Caen bien placé pour la montée

 

Article de Ouest France (31 janvier 2003).

Vainqueurs de la poule Nord de N2, les Caennais vont affronter en matches aller-retour les quatre meilleures formations du groupe sud. Au bout du chemin, un voire deux billets pour la D1.

Ils avaient glissé bien bas, ils rêvent de remonter en haut de la pente. Les Caennais n'avaient pas dévissé, lancés à l'ascension de la N3. Tout frais promus en N2, les Calvadosiens aimeraient déjà quitter ce rivage sans saveur. "La place de Caen n'est pas ici, clame Rodolphe Garnier, l'emblématique entraîneur joueur. Mon objectif est de remettre le HCC sur les rails en seniors." Destination N1, ou Elite dans quelque temps si les partenaires, publics ou privés, prennent conscience de la popularité du hockey dans la capitale régionale. En attendant, après avoir consolidé leurs fondations, ce sont celles de ses adversaires que les Drakkars s'apprêtent à saper.

Samedi, ils entameront la seconde partie de leur voyage, face à Avignon, Bordeaux, Lyon et Toulon, 1er, 2e, 3e, 4e de la poule sud. La formule actuelle vaut à Caen de pointer à une appréciable première place, ex-æquo avec Avignon, trois longueurs devant Bordeaux et Garges. "Certaines formations ont très mal débuté, alors que nous étions prêts d'entrée, rappelle Garnier, battu à Boulogne-Billancourt lors du premier round. Lyon se trouve ainsi distancé, et c'est vrai que ces trois points d'avance sont appréciables. Mais si nous tombons à Bordeaux, tout se resserrera rapidement..."

Les Caennais partiront en fait dans l'inconnu. "J'ai tenté d'étudier nos adversaires, souligne Garnier. Globalement, beaucoup d'équipes comptent 4 ou 5 très bons joueurs, 4 ou 5 bons, et le reste l'est moins. A la lumière de nos matches amicaux contre Nantes, et de la rencontre Bordeaux - Toulon à laquelle j'ai assisté, j'ai le sentiment que le Sud privilégie le beau jeu, en misant peu sur le physique. Ça frappe plus dans le Nord, j'espère que l'arbitrage ne sera pas trop sévère. Mais nous avons notre mot à dire, à condition d'être le plus souvent possible au complet à l'occasion des déplacements..."

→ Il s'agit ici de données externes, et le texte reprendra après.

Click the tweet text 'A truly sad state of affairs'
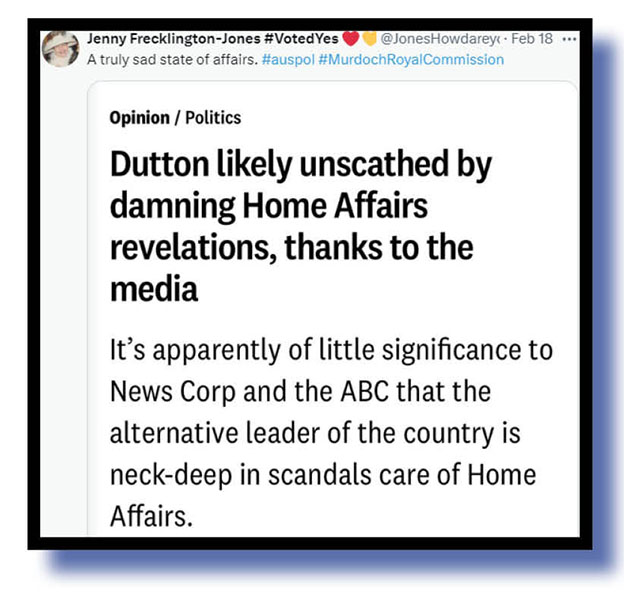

Sans Soghomonian à Bordeaux

Au-delà de l'aspect financier (environ 10 000 euros de budget pour les quatre voyages en bus...), c'est dans ces longues sorties que se situe le hic. Retenus par leurs obligations professionnelles, ou leurs études, certains Normands risquent de devoir laisser filer la rondelle. Ce sera le cas de Soghomonian samedi, alors que Blainvillain, élève de math sup', ralliera la Gironde en voiture, après un examen matinal. "J'ai toujours dit qu'une individualité ne remplaçait pas l'esprit d'équipe", rappelle Garnier. Lequel avait étayé ses propos en décidant de se passer cette saison de Laurent Lecomte, ancien joueur d'Elite aux disponibilités incertaines.

Avec une troupe homogène, l'ancien grognard de Heikki Leime élabore ses "rêves d'or". "Avec 24 points, soit une défaite pour nous, on est champion, estime-t-il. Avec 22, on est 2e, avec 20 on finit sans doute 3e." Le premier montera directement en D1, le deuxième devra en passer par des barrages avec la lanterne rouge de D1. Garnier est prêt à se soumettre à ce régime à rallonges s'il le faut.